The European Union has condemned the latest decision by Israel’s far-right administration to construct over 7,000 new illegal settler units across the occupied West Bank in open defiance of the international outcry over the Tel Aviv regime’s land theft and settlement expansion policies.
“This exceeds the total number advanced during all of 2022, which was a record year in terms of illegal settlement expansion,” Nabila Massrali, the EU spokesperson for Foreign Affairs and Security Policy, said in a statement.
She added, “The EU reiterates its position that settlements are illegal under international law.”
Massrali also renewed the EU’s call on Israeli authorities “to halt settlement construction and to reverse these latest decisions as a matter of urgency.”
Israel seizes 193,000 square meters of private Palestinian land
Meanwhile, Israeli officials have confiscated 193 dunams (193,000 square meters) of Palestinian land in the eastern West Bank town of al-Auja, located ten kilometers (six miles) north of Ariha, according to the Colonization and Wall Resistance Commission.
Muayad Shaaban, the head of the commission, said that Israeli authorities seized the area under the pretext of “public interest”, adding that the move will increase the regime’s control over the region and will deny Palestinians of their right to erect residential building or recreational facilities there.

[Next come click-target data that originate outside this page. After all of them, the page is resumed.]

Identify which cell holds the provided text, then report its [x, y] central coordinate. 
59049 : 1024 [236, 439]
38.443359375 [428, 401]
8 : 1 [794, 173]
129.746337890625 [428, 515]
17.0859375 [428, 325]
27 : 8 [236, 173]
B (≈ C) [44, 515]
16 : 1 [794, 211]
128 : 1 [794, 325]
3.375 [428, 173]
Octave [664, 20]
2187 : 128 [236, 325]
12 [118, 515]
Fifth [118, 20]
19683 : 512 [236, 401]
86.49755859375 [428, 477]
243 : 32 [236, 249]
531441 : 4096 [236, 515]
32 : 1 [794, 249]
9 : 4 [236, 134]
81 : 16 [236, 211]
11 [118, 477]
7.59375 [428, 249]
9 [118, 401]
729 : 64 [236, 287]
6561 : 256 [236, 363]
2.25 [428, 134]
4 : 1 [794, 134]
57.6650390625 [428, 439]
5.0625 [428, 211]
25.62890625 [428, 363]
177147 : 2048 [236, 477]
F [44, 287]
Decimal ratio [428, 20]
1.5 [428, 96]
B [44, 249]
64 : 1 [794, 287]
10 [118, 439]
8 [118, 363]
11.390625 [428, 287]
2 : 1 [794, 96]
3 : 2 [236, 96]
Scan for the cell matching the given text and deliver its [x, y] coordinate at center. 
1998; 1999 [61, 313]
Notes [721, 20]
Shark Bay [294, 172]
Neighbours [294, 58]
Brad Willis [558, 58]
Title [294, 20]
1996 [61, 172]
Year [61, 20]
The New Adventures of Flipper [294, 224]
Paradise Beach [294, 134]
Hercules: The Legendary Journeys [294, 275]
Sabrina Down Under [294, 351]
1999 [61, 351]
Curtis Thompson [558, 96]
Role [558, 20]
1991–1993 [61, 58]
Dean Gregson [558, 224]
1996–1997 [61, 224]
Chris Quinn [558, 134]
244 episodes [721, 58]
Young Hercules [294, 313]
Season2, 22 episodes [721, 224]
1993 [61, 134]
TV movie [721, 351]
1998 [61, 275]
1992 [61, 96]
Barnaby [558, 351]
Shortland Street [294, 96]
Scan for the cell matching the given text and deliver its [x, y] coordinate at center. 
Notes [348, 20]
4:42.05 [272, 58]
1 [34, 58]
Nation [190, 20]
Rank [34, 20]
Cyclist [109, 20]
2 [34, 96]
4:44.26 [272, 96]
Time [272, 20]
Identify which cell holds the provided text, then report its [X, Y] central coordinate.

While Israeli officials allege to have confiscated Palestinian lands for public interest, Israeli settlers are the sole beneficiary of the seizure, Shaaban noted.
More than 600,000 Israelis live in over 230 settlements built since the 1967 Israeli occupation of the West Bank and East al-Quds.
The international community views the settlements – hundreds of which have been built across the West Bank since Tel Aviv’s occupation of the territory in 1967 – as illegal under international law and the Geneva Conventions due to their construction on the occupied territories.
The UN Security Council has condemned Israel’s settlement activities in the occupied territories in several resolutions. The Palestinians have historically demanded that the West Bank serve as part of their future state with East al-Quds, which is located inside the territory, as its capital.